IntelGenx (TSXV:IGX; OTCQX:IGXT) reported successful results from a bioequivalence study for RIZAPORT, its proprietary anti-migraine VersaFilm product, demonstrating that RIZAORT is bioequivalent to the U.S. reference drug, Maxalt-MTL, and the European reference, Maxalt-Lingua.
RIZAPORT is an oral thin-film formulation of rizatriptan for the treatment of acute migraines. It offers an innovative and potentially advantageous therapeutic alternative for many migraine patients, primarily patients who suffer from dysphagia or migraine-related nausea, due to its convenient dosing, facile intake due to the lack of need for water, and neutral flavor.
The bioequivalence study is expected to support the submission of additional information related to the transfer of manufacturing to IntelGenx’s GMP compliant site required by the FDA to allow for a full review of the company’s 505(b)(2) NDA resubmission for RIZAPORT.
The study will also be used to support applications to transfer the manufacturing of RIZAPORT from the European contract manufacturer listed in the initial application to IntelGenx’s site. It also will be used to support applications in additional European countries.

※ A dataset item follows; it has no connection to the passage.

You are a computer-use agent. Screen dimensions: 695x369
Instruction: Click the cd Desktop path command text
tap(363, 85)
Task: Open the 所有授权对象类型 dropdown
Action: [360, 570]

“This successful bioequivalence study helps pave the way for RIZAPORT, once approved, to be the first commercialized VersaFilm product to be manufactured at our new state-of-the-art facility,” Dr. Horst Zerbe, president and CEO of IntelGenx, said in a statement.
Several years ago, IntelGenx made a strategic decision to transform itself from a development company that relied on royalty and license revenues from a limited product portfolio into a full-service, global leader of innovative pharmaceutical oral film development and manufacturing.
“While that decision temporarily impacted on the company’s profitability due to the need to make significant new investments in plant and people, we firmly believed that we had an opportunity to build a much stronger business – one able to drive significant and sustainable growth over both the mid- and long-terms,” Dr. Zerbe said.
“In many ways, anticipated approvals to manufacture RIZAPORT at IntelGenx’s site will serve to help validate that choice,” he added.